_INPUT MATERIAL:_
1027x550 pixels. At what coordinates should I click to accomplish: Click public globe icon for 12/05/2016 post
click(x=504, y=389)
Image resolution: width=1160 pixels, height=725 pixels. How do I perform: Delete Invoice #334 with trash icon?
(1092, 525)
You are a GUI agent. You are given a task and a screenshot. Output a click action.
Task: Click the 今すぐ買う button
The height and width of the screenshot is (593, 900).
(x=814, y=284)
==
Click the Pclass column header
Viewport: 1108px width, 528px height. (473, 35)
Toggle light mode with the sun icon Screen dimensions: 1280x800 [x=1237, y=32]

_PROMPT:_
Give again, word for word, every line of the listing above from the one with "Click the Pclass column header" to the one with "Toggle light mode", both inclusive, and nothing beyond them.

_SOLUTION TO THIS PROBLEM:_
Click the Pclass column header
Viewport: 1108px width, 528px height. (473, 35)
Toggle light mode with the sun icon Screen dimensions: 1280x800 [x=1237, y=32]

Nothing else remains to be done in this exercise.